In conjunction with DTE Energy’s sale of the transmission assets of ITC in February 2003, the Federal Energy Regulatory Commission (FERC) froze ITC’s transmission rates through December 2004. It is expected that annual rate adjustments pursuant to a formulistic pricing mechanism beginning in January 2005 will result in an estimated increase in Detroit Edison’s transmission expense of $50 million annually. Additionally, in a proceeding before the FERC, several Midwest utilities seek to recover transmission revenues lost as a result of a FERC order modifying the pricing of transmission service in the Midwest. Detroit Edison estimates that its potential obligation as a result of this proceeding could be $2.2 million per month from December 2004 through March 2005 and $1 million per month from April 2005 through March 2006. Detroit Edison is expected to incur an additional $15 million in 2005 for charges related to the implementation of Midwest Independent Transmission System Operator’s open market. As previously discussed, Detroit Edison received rate orders in 2004 that allow for the recovery of increased transmission expenses through the PSCR mechanism.

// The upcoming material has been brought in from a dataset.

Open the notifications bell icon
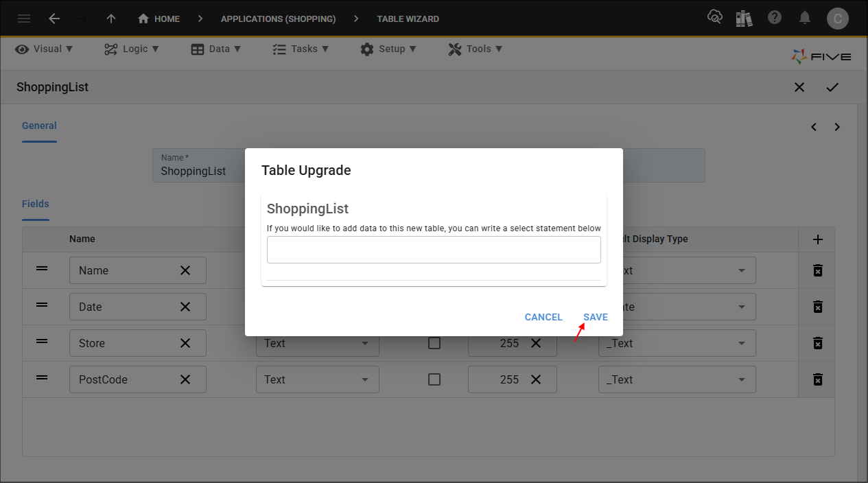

See Note 4 – Regulatory Matters.
CUMULATIVE EFFECT OF ACCOUNTING CHANGES
As required by U.S. generally accepted accounting principles, on January 1, 2003, we adopted a new accounting rule for asset retirement obligations. The cumulative effect of adopting this new accounting rule reduced 2003 earnings by $6 million. See Note 2 for further discussion.
Quantitative and Qualitative Disclosures About Market Risk
Commodity Price Risk
Detroit Edison has commodity price risk arising from market price fluctuations in conjunction with the anticipated purchase of electricity to meet its obligations during periods of peak demand. To limit our exposure to commodity price fluctuations, we have entered into electricity option contracts. Commodity price risk is limited due to the PSCR mechanism (Note 1).
See Note 12 – Financial and Other Derivative Instruments for further discussion.
Interest Rate Risk
Detroit Edison is subject to interest rate risk in connection with the issuance of debt securities. Our exposure to interest rate risk arises primarily from changes in U.S. Treasury rates, commercial paper rates and London Inter-Bank Offered Rates (LIBOR). We estimate that if interest rates were 10% higher or lower, the fair value of long-term debt at December 31, 2004 would decrease $189 million and increase $200 million, respectively.
Credit Risk
We purchase and sell electricity from and to numerous companies operating in the steel, automotive, energy, retail and other industries. A number of customers have filed for bankruptcy protection under Chapter 11 of the U.S. Bankruptcy Code. We have negotiated or are currently involved in negotiations with each of the companies, or their successor companies, that have filed for bankruptcy protection. We regularly review contingent matters and record provisions for amounts considered probable of loss. We believe our accrued amounts are adequate for probable losses. The final resolution of these matters is not expected to have a material effect on our financial statements in the period they are resolved.